Скажем к слову, покойный полковник Алексан Сергеич Печанский, умнейший человек и джентльмен, многое мне доверил и поручил. Однак лишнего я не у кого не спрашиваю. И ты, Лев Давыдыч не задавай мне излишних и преждевременных вопросов. Всем фруктам ― свое время, свои ответы и ответственность... Будем благонадежны..."
– ...Прелестно туточки присядем и обговорим кое-чего деликатно без посторонних ушей и глаз, прекрасные леди и джентльмены хорошие... ― прижмурившись, Лев Шабревич интригующе обвел хитрым взглядом всех собравшихся на квартире в Дарнице. Удержал красноречиво должную риторическую паузу.
Племянницу Инессу он отослал к чертям собачьим, то есть к киевским свойственникам по первой жене. В то же время Евген Печанский, Змитер Дымкин, Тана Бельская, Вольга Сведкович приготовились его внимательно слушать. По всей видимости с нетерпением, хотя не подгоняют. Спешить им покамест ни к чему и незачем. Хотя Тана с женским неудовольствием посматривает вокруг неудовлетворенно. Она уж приступила помалу распоряжаться, обзаводиться коврами на пол, шторами на окна и первоначальной меблировкой обжитого уюта ради.
– Накануне твоего, Ген Вадимыч, деликатно скажем, отбытия с нашего Менска, позвонил мне мой давний и теперешний терпила ― Костя Кинолог. По его словам, был он у тебя на даче в Колодищах в это воскресенье второй шмон с перетрусом повальным. Меня о том странным образом никто не предупредил в нерабочий, выделяю, день. Вышла коллизия. А Костя плакал, умолял, но бравые омоновцы-архаровцы твоего Акбара кавказского без долгих разговоров пристрелили из-за забора.
По моим данным, Вадимыч, тебя лично дважды целились замочить. В первый раз, когда брали на железнодорожном переезде в Колодищах. Тогда твой старый дружок не дал. Ты знаешь, о ком я говорю... ― не торопился продолжать Лев Давыдыч
– Догадываюсь, ― бесстрастно кивнул Евген.
При этом, заметил Змитер, его бывший сокамерник стиснул зубы до желваков на скулах, да костяшки резко побелели на сжатых кулаках Евгена.
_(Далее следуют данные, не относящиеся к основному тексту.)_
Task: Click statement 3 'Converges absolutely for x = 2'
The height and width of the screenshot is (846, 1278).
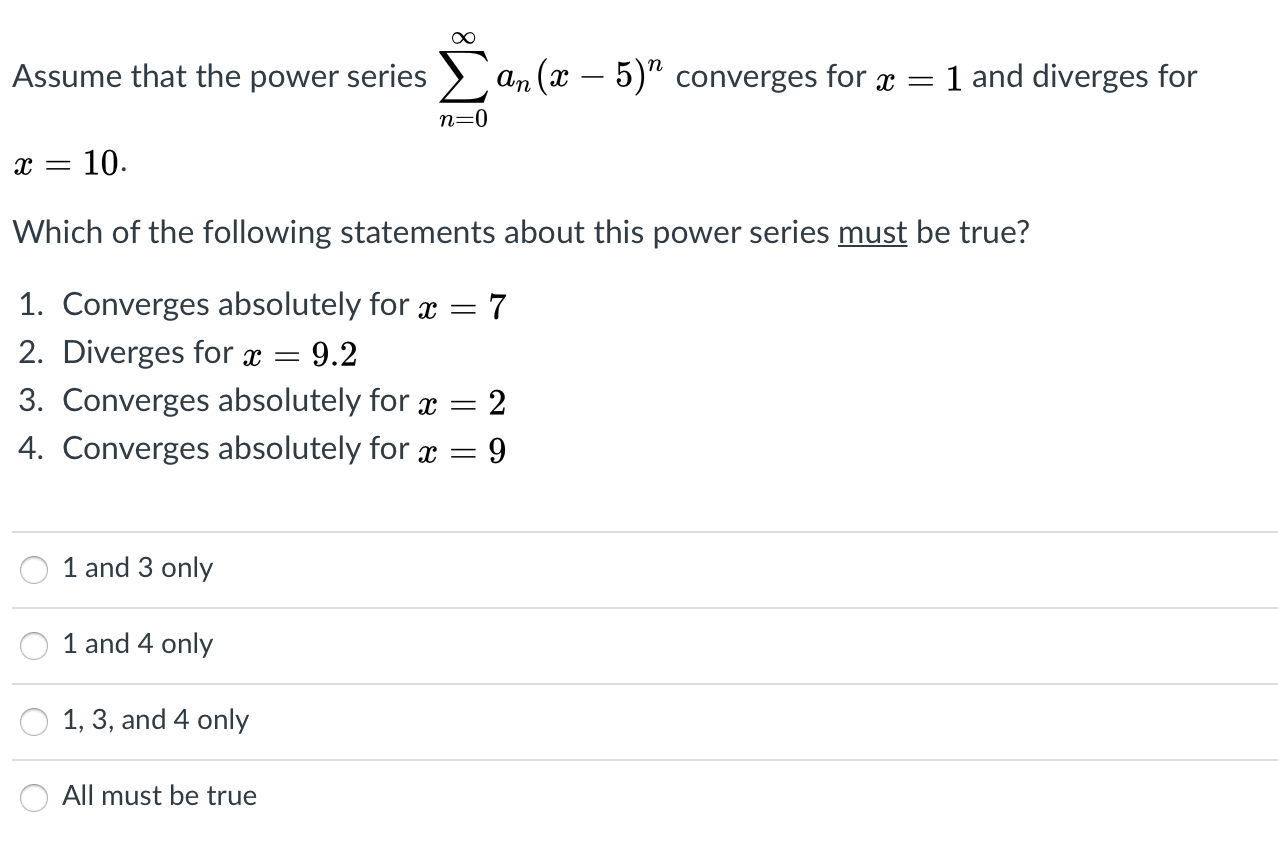Action: (262, 401)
Тем временем Шабревич возобновил сжатое изложение прежних и нынешних белорусских событий, частных и государственных реалий.
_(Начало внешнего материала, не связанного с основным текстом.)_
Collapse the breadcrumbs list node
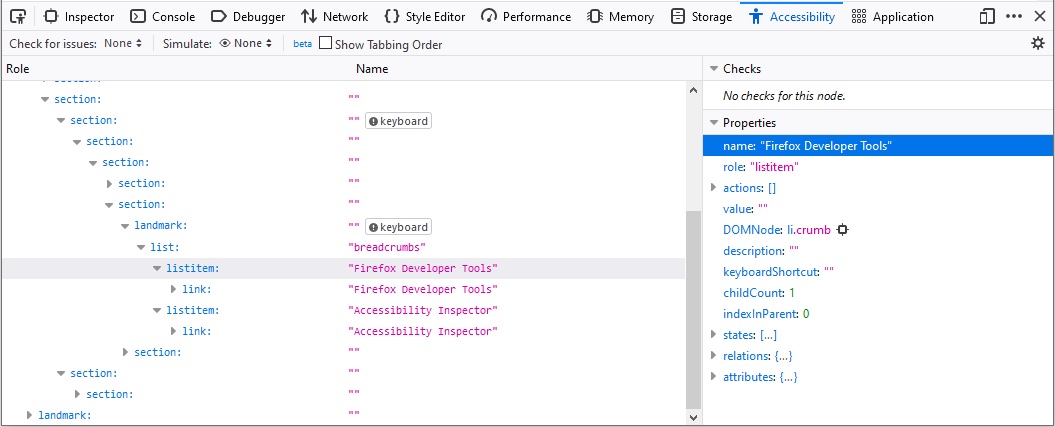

– Во второй раз тебя, Ген Вадимыч, реально могли ликвиднуть при фиктивном освобождении под домашний арест. Якобы при попытке к бегству. Но вовремя, в натуре, опомнились, архаровцы, сполохались, что выйдет занадта грубо и неубедительно. Ты-то ведь никуда не бежал из-под стражи. По крайней мере, в тот час.
В обоих случаях, подчеркиваю, я получил прелестную пищу для размышлений и необходимые сведения для дальнейших следственных действий в оперативно-розыскном порядке. Наладил кое-кого наблюдать и окучивать негласно из подозрительных лиц в ваших, Тана и Евген, и моих лично списах ой подозрительных лиц в сходном преступном почерке.
Так вось, вчера вечером в среду, як мне вельми докладна доложили два информатора, независимо друг от друга, отбылась тайная свиданка небезызвестных вам особ... ― Шабревич учинил драматическую паузу, точно в зале суда обвел внимательным взглядом присутствующих. ― Вот этими особистыми личностями моими топтунами были выявлены прелестные Марьян Ольгердович Птушкин и Евдокия Емельяновна Бельская. Любопытные фотографии и аудиозапись их неосторожной беседы имеются...
– Так я и знала! ― не выдержала Тана. ― Не Хведос х...в, а Явдоха, падла, удумала, сучара-свекруха, как меня подставить. От п... и ниже.
Повышать голос Тана особо не повышала. Напротив, зловещим таким шепотом жестко сей же час пообещала. Прозвучало ее обещание крепче какой ни на есть матерщины:
– Урою уродку-урологиню! А подкаблучника Хведоса гебешного в унитазе утоплю.
При этом она странным жестом провела напряженными пальцами правой руки по левому предплечью. От запястья до локтя.
Евген ни полслова не проронил. Он по-другому отреагировал на разоблачение. Ни слова не проронив, достал из кейса свою большую тетрадь, чернильный "паркер" из внутреннего кармана пиджака. Сделал пометку на первой зашифрованной странице, перелистнул гроссбух и несколько строк в той кодированной абракадабре жирно так перечеркнул золотым пером. Медленно отвернулся в сторону.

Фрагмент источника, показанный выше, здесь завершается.